Putting Together A Buyout Package
If you’re looking to have an employee leave for good, a buyout is the way to go. This usually entails putting together a financial package to offer the employee. The understanding is if the employee is willing to take a severance package, they leave the company forever. In this case, the employee is agreeing to leave and in return, you’ll pay them money.
There’s no standard rules for what to include in a severance package. A buyout plan typically ties to what the employee was earning. For example, it could be an agreement to pay six weeks of salary or for every year the employee worked, the employee gets one week of pay. Your buyout plan can include some health insurance coverage for a specific period of time.
Should I Layoff or Buyout?
There’s a couple things to keep in mind when deciding between your two options. The most important thing to think about is employee morale. It’s bad enough you’re letting someone go. Offering that person a buyout – especially if they have been around your company a while or are approaching retirement — is a strong goodwill gesture. A buyout offer is almost more for the employees who are staying, as it is a way for you to demonstrate you care about your employees even as they are leaving.

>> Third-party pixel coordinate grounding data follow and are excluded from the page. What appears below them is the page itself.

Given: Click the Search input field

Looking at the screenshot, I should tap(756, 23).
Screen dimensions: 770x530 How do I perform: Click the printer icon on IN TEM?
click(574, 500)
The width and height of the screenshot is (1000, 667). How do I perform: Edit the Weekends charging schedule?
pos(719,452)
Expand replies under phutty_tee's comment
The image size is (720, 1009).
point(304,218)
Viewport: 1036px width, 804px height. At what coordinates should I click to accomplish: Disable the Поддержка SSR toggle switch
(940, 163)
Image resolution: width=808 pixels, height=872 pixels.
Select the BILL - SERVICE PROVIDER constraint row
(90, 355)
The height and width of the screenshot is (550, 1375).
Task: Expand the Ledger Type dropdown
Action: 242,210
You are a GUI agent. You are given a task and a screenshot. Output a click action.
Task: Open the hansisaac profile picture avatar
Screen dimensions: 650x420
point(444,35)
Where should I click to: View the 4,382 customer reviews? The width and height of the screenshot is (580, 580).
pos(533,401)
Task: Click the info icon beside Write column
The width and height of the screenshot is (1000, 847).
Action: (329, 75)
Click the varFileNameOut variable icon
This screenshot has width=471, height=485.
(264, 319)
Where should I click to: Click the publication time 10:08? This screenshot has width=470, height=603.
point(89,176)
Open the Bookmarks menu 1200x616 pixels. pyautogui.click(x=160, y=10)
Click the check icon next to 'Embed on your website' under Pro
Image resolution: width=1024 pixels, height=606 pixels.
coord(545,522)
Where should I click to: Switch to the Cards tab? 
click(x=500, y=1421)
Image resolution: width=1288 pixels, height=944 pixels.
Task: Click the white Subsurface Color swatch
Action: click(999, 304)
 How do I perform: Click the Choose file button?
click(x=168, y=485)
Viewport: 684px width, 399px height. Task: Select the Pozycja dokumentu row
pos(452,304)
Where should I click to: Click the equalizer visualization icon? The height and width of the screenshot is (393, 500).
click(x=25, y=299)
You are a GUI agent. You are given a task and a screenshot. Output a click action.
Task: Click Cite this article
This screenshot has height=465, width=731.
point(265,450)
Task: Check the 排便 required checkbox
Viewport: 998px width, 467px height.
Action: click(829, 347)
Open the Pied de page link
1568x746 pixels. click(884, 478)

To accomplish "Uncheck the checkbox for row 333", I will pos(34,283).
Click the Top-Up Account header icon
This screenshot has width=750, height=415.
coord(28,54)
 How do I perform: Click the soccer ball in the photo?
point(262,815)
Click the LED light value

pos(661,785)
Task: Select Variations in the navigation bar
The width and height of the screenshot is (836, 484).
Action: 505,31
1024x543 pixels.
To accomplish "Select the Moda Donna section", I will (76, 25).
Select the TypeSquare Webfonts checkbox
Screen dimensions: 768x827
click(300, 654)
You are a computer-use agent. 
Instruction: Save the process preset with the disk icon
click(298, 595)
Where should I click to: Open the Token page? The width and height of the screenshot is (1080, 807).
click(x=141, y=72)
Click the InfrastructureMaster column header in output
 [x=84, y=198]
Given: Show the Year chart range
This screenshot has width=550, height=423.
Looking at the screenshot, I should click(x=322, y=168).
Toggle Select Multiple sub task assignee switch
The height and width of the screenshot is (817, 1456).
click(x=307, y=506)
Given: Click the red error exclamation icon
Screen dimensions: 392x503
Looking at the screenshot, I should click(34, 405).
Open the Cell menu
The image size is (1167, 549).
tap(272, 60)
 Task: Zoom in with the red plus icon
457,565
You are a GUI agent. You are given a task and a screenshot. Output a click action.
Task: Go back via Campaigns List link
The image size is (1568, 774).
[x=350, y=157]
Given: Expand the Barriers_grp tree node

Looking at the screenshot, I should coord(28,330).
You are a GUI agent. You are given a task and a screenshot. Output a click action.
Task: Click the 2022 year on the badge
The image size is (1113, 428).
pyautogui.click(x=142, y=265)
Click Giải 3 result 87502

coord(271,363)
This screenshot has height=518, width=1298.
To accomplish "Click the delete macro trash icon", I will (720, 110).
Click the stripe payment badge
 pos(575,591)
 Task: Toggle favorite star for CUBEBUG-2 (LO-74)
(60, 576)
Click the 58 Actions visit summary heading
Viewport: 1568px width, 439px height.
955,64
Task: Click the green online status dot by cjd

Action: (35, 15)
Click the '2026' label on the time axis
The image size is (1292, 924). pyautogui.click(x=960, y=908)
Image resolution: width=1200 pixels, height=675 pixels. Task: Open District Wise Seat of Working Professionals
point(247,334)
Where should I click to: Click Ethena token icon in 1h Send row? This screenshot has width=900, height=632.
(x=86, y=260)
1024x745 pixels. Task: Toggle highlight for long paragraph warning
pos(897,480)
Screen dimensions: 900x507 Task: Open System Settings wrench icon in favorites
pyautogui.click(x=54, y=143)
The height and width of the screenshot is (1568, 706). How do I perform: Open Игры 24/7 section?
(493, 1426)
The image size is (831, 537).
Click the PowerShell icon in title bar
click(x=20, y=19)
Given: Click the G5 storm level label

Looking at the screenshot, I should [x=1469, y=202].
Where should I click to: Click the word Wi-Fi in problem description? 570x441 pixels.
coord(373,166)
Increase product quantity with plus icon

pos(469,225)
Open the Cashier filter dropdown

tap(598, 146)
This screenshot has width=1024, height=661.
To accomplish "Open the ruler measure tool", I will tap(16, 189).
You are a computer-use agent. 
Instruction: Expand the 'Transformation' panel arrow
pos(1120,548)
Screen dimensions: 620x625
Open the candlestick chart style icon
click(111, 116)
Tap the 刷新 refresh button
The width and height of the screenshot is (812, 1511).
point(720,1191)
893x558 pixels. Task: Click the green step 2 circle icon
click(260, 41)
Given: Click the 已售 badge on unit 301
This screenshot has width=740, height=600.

Another important thing to consider is money. As much as you’d like to help an employee on their way out, you may be letting them go because business is suffering. You might not be in a position to give away a lump sum of cash. Also, if your employee accepts a buyout, they aren’t eligible for unemployment benefits from the government. Therefore, think about your employee’s next move; it may almost be better for them to be laid off.
It’s easier to put a positive spin about somebody accepting a buyout to voluntarily leave your company. Unfortunately, it’s more expensive and if it isn’t accepted, you’re faced with the tough call of laying somebody off. Before you downsize your staff, make sure you understand the short-term and long-term repercussions of laying someone off or buying them out.